[RECORD EXCERPTS Boundary: Start]

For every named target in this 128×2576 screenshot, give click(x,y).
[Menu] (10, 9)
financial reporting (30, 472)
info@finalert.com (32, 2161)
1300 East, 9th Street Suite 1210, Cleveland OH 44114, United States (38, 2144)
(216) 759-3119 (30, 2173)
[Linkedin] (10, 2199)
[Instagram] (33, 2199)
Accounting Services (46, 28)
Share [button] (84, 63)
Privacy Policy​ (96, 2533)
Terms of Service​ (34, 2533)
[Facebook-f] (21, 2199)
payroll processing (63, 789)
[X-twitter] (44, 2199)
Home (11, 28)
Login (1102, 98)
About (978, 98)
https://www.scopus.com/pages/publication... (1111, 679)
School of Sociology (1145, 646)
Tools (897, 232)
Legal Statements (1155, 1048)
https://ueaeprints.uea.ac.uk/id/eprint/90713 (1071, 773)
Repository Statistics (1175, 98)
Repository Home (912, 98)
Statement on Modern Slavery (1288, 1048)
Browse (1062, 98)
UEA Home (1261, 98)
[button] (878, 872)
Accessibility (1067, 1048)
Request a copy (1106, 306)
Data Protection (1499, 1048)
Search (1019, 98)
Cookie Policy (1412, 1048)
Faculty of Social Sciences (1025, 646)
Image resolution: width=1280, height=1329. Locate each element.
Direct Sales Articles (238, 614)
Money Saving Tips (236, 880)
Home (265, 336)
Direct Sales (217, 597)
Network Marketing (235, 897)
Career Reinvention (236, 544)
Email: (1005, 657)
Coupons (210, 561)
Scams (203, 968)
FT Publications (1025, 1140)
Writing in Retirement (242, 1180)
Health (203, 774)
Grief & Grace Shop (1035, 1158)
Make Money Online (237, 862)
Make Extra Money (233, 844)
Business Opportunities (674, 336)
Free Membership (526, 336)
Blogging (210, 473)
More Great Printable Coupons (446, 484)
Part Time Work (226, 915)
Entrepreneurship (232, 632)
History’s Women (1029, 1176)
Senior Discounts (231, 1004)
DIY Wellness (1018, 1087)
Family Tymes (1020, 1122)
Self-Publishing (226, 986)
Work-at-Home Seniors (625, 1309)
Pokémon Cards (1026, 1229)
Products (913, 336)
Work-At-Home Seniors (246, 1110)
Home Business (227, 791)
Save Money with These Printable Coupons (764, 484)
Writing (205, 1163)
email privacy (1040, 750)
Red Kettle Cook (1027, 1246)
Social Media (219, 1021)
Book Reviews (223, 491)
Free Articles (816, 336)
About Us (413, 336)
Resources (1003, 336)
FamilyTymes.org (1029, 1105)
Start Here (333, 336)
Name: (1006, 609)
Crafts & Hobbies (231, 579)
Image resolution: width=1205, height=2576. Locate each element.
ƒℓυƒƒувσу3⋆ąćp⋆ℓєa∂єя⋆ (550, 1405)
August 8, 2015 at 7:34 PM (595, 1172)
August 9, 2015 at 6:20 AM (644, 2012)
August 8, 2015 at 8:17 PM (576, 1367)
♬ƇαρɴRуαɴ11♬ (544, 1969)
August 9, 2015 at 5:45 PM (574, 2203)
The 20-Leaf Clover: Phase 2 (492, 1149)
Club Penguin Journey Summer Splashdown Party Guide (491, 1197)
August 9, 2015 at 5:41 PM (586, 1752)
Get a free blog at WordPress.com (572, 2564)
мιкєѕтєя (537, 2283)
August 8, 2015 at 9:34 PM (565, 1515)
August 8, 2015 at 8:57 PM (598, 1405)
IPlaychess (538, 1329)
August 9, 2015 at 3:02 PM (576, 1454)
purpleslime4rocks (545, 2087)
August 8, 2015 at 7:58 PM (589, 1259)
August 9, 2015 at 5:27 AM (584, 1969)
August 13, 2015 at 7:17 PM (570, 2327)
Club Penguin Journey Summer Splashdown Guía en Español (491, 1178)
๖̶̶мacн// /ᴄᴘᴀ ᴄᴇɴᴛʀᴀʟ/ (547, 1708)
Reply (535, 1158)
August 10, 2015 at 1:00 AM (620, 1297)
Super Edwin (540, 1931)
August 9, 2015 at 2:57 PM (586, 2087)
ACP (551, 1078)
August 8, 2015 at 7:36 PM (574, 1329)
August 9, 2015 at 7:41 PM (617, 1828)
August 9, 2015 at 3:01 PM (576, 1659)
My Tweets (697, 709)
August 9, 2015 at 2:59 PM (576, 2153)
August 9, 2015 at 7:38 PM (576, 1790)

[RECORD EXCERPTS Boundary: End]

(YOUR ASSIGNMENT)
Give back one number only: the count of lines in the entries that hold the string "each".

(ANSWER TO THE EXERCISE)
2